Caritas Montenegro (Caritas Crne Gore) is a not-for-profit social welfare organisation in Montenegro. It is a service of the Catholic Church in Montenegro and is a member of both the global Caritas Internationalis and the regional Caritas Europa networks.

== History ==

The origins of Caritas activities in Montenegro trace back to the 1979 earthquake, which devastated large parts of the Socialist Republic of Montenegro. However, significant organisational development only occurred in the 1990s, following the breakup of Yugoslavia and the subsequent Yugoslav Wars. During this period, Caritas in Montenegro provided humanitarian aid to internally displace people and to refugees from Bosnia and Herzegovina, Croatia, and later Kosovo, continuing this support until around 2003.
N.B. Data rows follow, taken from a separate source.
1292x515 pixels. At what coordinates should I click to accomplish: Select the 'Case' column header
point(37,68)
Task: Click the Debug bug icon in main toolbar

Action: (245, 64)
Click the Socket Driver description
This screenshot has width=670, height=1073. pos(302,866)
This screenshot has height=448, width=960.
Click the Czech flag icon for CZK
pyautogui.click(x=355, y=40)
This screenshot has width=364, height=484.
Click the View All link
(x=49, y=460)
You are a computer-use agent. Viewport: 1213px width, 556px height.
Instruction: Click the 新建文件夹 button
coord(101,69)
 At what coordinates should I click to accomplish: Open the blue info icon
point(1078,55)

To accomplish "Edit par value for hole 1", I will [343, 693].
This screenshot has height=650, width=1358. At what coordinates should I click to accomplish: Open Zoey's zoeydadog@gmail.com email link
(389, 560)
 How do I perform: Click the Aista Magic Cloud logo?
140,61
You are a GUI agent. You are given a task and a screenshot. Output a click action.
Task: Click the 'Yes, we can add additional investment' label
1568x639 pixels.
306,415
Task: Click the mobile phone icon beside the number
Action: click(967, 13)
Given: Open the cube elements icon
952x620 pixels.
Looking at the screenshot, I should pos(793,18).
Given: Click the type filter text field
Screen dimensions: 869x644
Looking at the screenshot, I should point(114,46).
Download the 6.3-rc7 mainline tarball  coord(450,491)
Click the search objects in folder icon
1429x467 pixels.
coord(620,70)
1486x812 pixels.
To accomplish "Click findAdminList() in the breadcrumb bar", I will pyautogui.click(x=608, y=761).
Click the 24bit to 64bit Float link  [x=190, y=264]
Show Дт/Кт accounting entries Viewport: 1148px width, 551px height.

In 2011, Caritas Montenegro became an independent organisation, having previously functioned under Caritas Yugoslavia and later Caritas Serbia and Montenegro. Over time, its focus shifted from humanitarian relief to providing social assistance and services to impoverished and marginalised groups in Montenegro. Its initiatives now include developing civil society and the social economy, youth engagement, mental health advocacy, supporting Roma communities, and establishing social services for the elderly and people with disabilities.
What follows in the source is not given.